13. What’s your favorite culture to write, fictional or not?
I love the 18th Century in England (tell me something I don’t know!) It’s boisterous, loud, rude, self-confident, quintessentially English in a kind of lager-lout way, and yet at the same time it’s delicate, refined, intellectual, curious, self-controlled and full of groundbreaking new ideas about the rights of Man (and woman). It’s a spinning bundle of contradictions, generating energy like a dynamo, an age full of hope and enthusiasm and change, where the ancient meets the modern (and they beat each other up before slinging an arm around each other’s shoulder and going off to the pub to get horrendously drunk together.)
14. How do you map out locations, if needed?
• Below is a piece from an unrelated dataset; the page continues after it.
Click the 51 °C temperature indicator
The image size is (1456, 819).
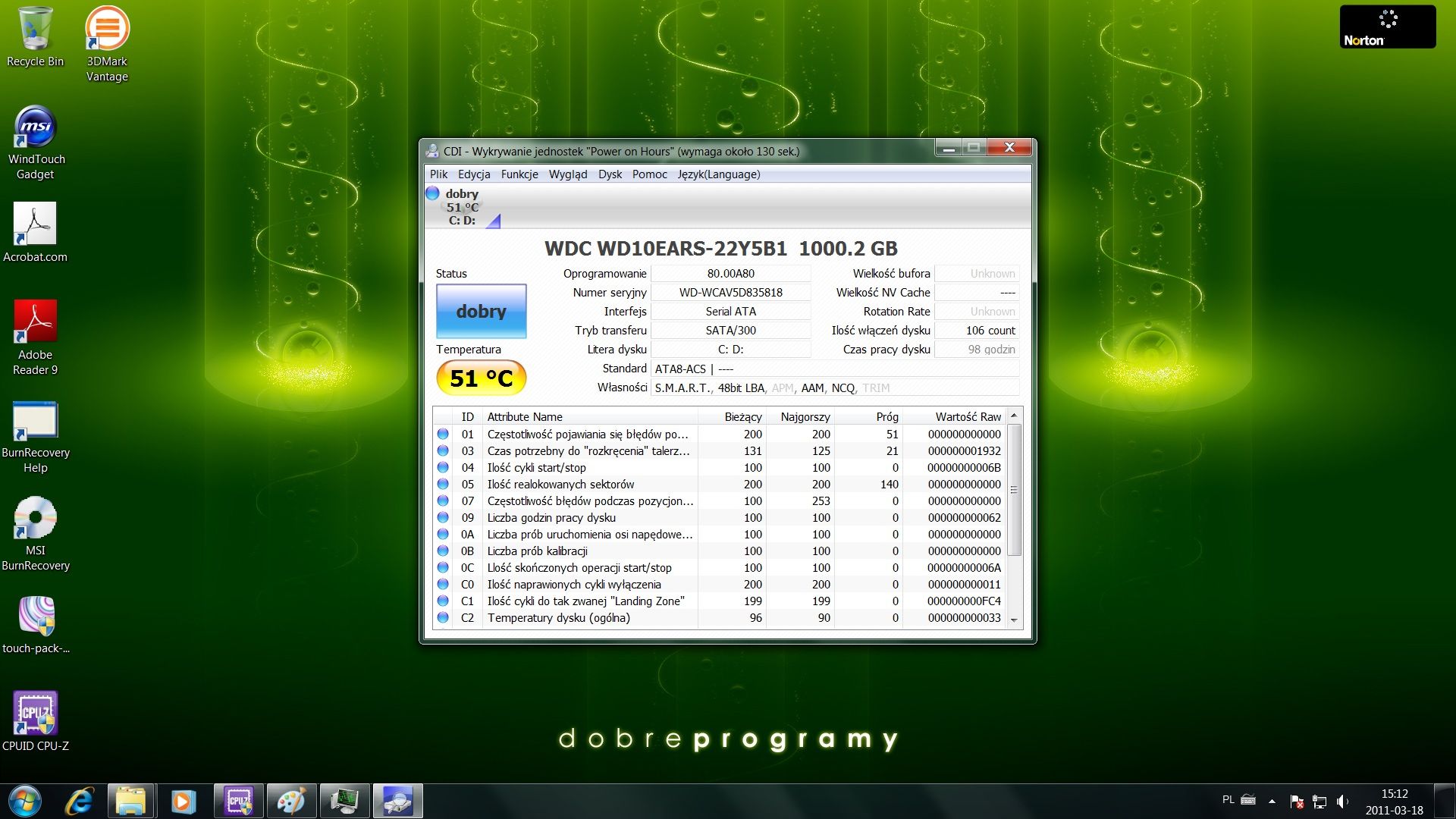(x=481, y=378)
Do you have any to show us?
If I can find a map (even if it’s an approximate map) I will do so. For “Blessed Isle” I found a great map of Rio de Janeiro in 1769, which seems to have unfortunately been taken down since – my bookmarks now point to a “Page not Found”. But I also used Google Earth to have a good look at Ducie Island, where my heroes are shipwrecked.
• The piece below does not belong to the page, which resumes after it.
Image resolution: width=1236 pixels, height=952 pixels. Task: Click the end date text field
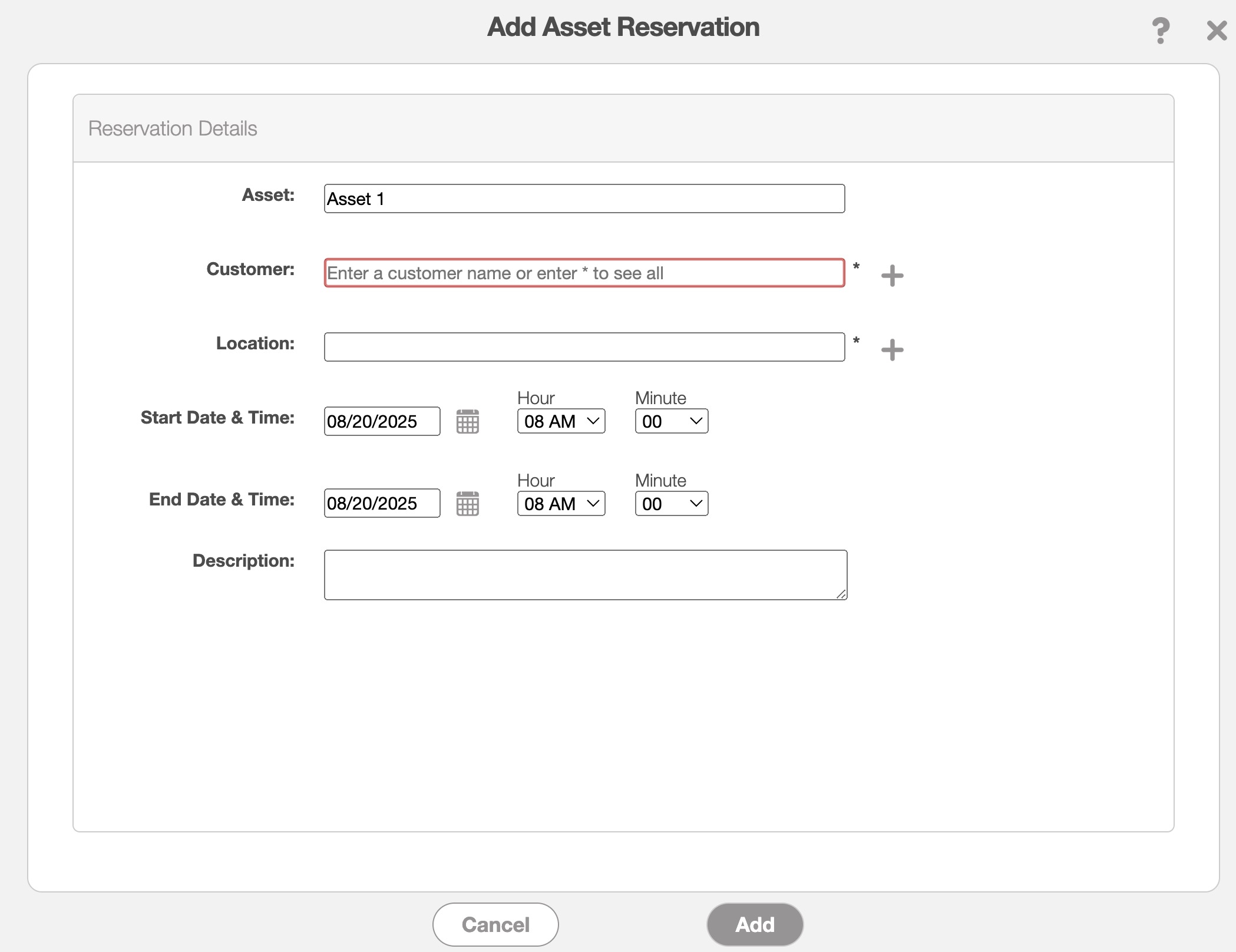pos(382,504)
If I can’t find a map and it’s a fantasy location, I will draw one myself. This is a map of the elf Queen’s city under the hill in the aptly named “Under the Hill.”
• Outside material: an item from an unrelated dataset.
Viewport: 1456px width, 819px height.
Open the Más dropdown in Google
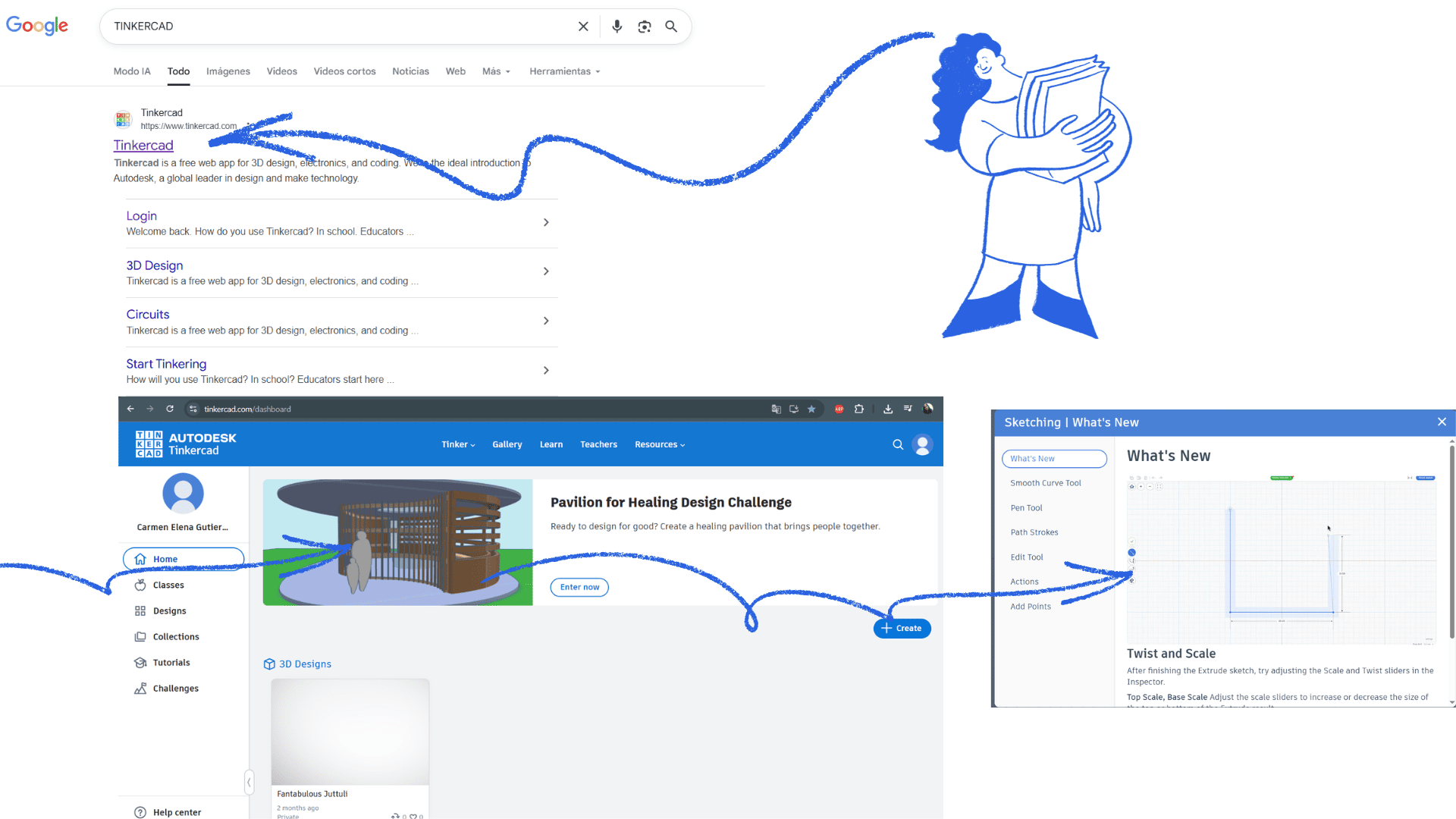(x=496, y=71)
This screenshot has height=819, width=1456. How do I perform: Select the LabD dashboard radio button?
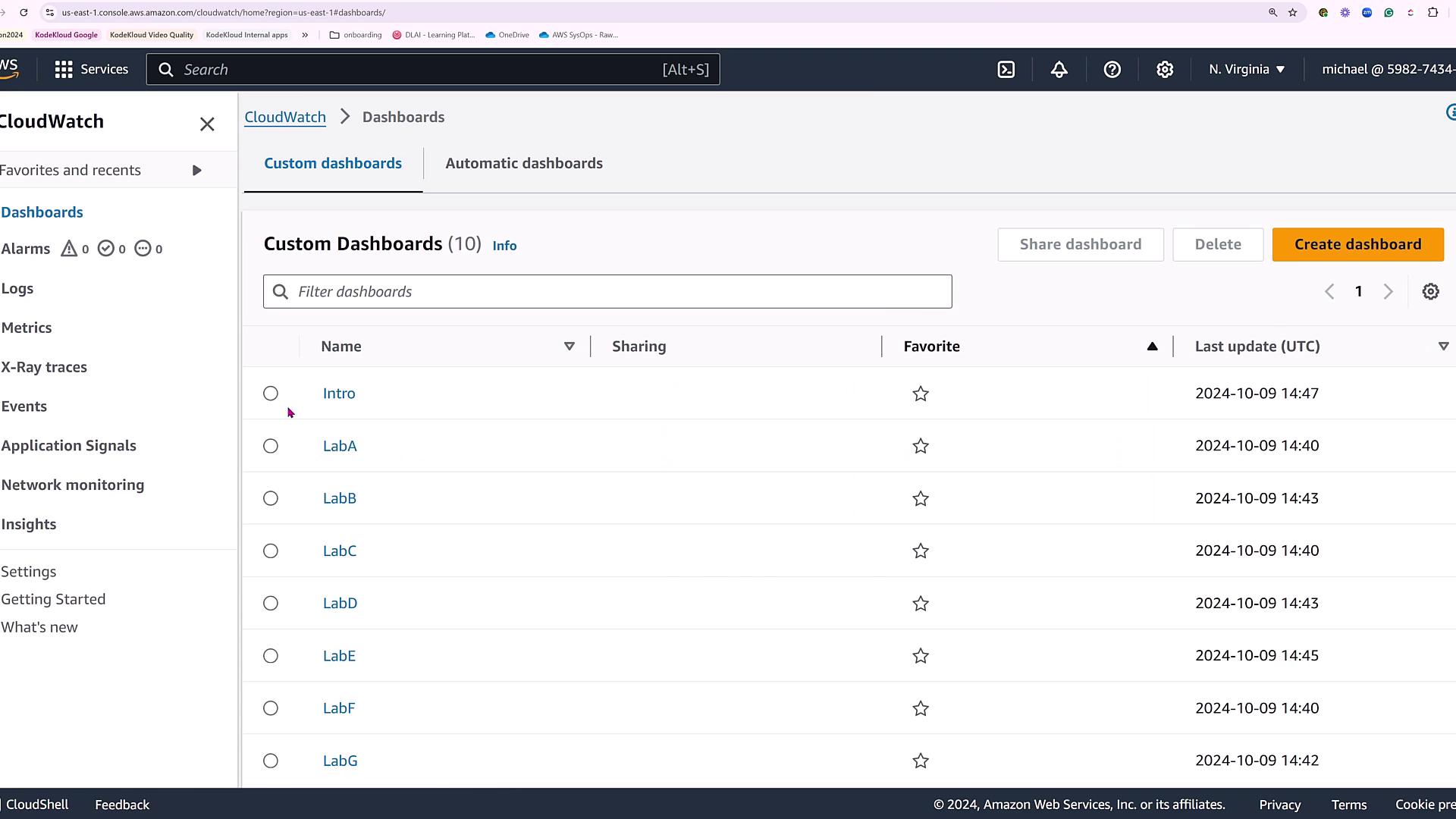(x=271, y=604)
I haven’t filled everything in, as it’s only to give me an idea of what sorts of districts George will have to run through in order to escape. As a matter of fact, I learned from drawing it that his best bet is to get down into the system of pipes carrying the underwater river to various districts. The “one single road to everywhere and it’s guarded at every quarter turn” thing proved to be more of a difficulty to get around than I’d hoped.